> **Brief**: Return every record below exactly as given, images excluded.

*****

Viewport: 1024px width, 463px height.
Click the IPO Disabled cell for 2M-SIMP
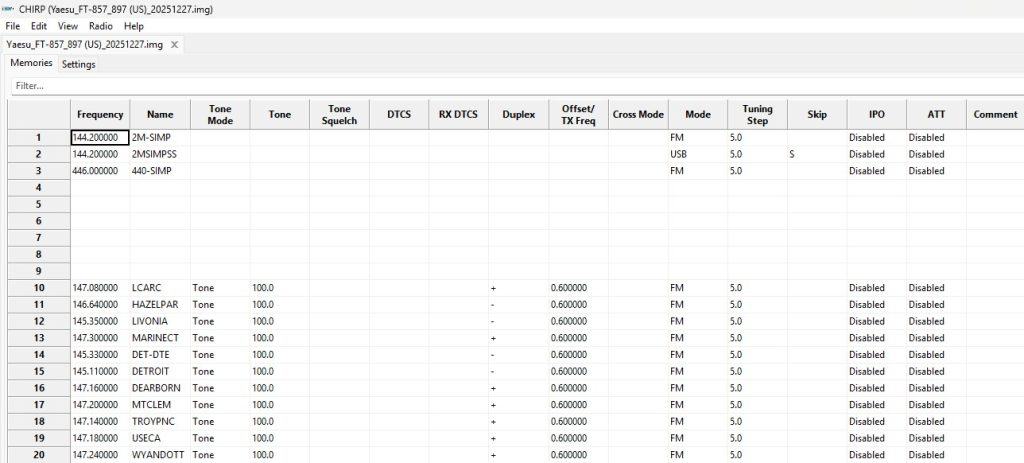coord(876,137)
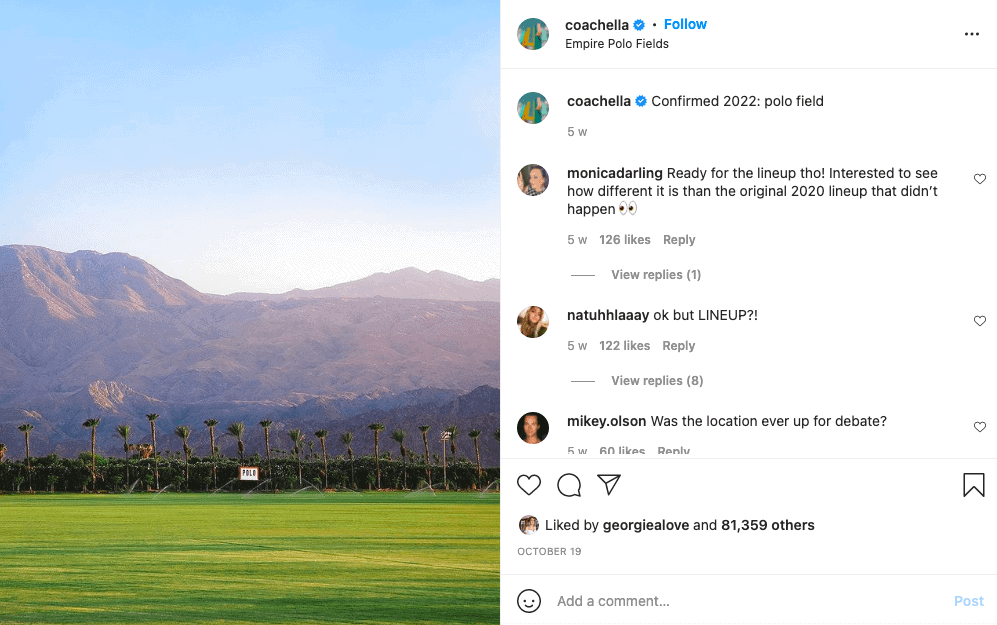This screenshot has width=997, height=625.
Task: Open the comments via the speech bubble icon
Action: click(x=569, y=485)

*****

> **Task answer**:
Viewport: 1024px width, 463px height.
Click the IPO Disabled cell for 2M-SIMP
coord(876,137)
This screenshot has width=997, height=625.
Task: Open the comments via the speech bubble icon
Action: click(x=569, y=485)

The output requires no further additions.